Bundesverfassungsgericht: Street Art wird als Kunstform anerkannt

  • Mit einem Urteil des Bundesverfassungsgerichtes ist Straßenfotografie als vom Grundgesetz geschützte Kunstform anzusehen.

    Der Ostkreuz-Fotograf Espen Eichhöfer hatte im Sommer 2015 Verfassungsbeschwerde eingereicht, die das Gericht nicht angenommen hatte.

    Grund für die Beschwerde war ein Beschluss des Kammergerichts. Eine Frau hatte gegen die Verletzung ihres Persönlichkeitsrechts geklagt, weil sie auf einem Bild, das in einer Ausstellung ausgehängt war erkannt hatte. Sie verlangte von Eichhöfer eine fiktive Lizenzgegühr und eine Geldentschädigung. Der Frau wurde weder die Lizenzgebühr, noch die Geldentschädigung zugesprochen. Allerdings wurde ihr Anspruch auf die Erstattung ihrer Anwaltskosten zur Geltendmachung ihres Unterlassungsanspruchs gewährt. Das Foto in der Ausstellung zu zeigen, habe ihr Persönlichkeitsrecht rechtswidrig verletzt. Eichhöfer erhob Verfasssungsbeschwerde und berief sich auf die grundgesetzlich geschützte Kunstfreiheit (Art. 5 Abs. 3 GG).

    Das Bundesverfassungsgericht hob die Entscheidung des Kammergerichts nicht auf.

    In seiner Urteilsbegründung erkennt das Bundesverfassungsgericht allerdings das Foto als Kunstwerk und die Straßenfotografie als Kunstform an, die in den Bereich der Kunstfreiheit fällt.

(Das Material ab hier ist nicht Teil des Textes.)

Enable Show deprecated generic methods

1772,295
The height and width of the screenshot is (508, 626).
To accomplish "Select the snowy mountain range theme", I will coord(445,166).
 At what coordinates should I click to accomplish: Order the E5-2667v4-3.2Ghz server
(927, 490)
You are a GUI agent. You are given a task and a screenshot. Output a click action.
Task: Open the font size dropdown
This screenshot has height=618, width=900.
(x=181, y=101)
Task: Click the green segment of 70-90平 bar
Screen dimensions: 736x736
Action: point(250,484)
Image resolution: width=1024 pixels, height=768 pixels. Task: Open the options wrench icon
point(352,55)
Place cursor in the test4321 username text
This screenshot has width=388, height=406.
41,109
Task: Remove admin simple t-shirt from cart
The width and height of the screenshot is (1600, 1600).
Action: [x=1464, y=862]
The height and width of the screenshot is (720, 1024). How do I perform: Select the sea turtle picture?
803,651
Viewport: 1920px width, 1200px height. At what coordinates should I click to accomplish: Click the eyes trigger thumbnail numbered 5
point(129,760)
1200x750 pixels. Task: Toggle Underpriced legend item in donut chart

    Als „stukturtypisches Merkmal der Straßenfotografie“ sieht dasBundesverfassungsgericht die „ungestellte Abbbildung ohne vorherige Einigung“ an.

    Nach Ansicht von Sebastian Graalfs, des Rechtsanwalts Espen Eichhöfers, folgt daraus, „dass künstlerische Straßenfotografie nicht allein deshalb als rechtswidrig angesehen werden kann, weil keine Einwilligung der Abgebildeten vorliegt“.

    Außerdem führte das Gericht aus, „dass es mit der Kunstfreiheit nicht zu vereinbaren wäre, ihren Wirkbereich auf Galerien, Museen oder ähnlich räumlich begrenzte Ausstellungsorte zu begrenzen.“

    Das Kammergericht habe in seinem Urteil nicht die Bedeutung und Tragweite der Kunstfreiheit verkannt, weil es „die Schwere der Beeinträchtigung des Persönlichkeitsrechts der Klägerin aus der Art der Präsentation des Bildes als großformatigem Blickfang an einer öffentlichen Straße hergeleitet habe“ und „die Präsentation auf einer großformatigen Stelltafel an einer der verkehrsreichsten Straßen einer Millionenstadt zum zentralen Punkt seiner Abwägung“ gemacht habe.

    Rechtswanwalt Sebastianb Graalfs kritisiert als kritikwürdig, dass die Art der Präsentation als maßgebliches Kriterium herangezogen wird. „Alle mir bekannten Entscheidungen des Bundesverfassungsgerichts zu dem Verhältnis der Kunstfreiheit und des Persönlichkeitsrechts haben für die rechtliche Beuirteilung in erster Linie auf dessen Inhalt bzw. dessen Gehalt abgestellt, beispielsweise darauf, dass ein Kunstwerk ehrverletzend sei oder die Intimsphäre eines Betroffenen verletze. Dass sich die Rechtswidrigkeit der Ausstellung eines Kunstwerks jedoch maßgeblich aus dem Grad seiner Sichtbarkeit ergibt, halte ich für ein zu unbestimmtes und für mein Verständnis der Kunstfreiheit problematisches Kriterium. Denn Kunst lebt von ihrer Sichtbarkeit.“ (Barbara Hartmann)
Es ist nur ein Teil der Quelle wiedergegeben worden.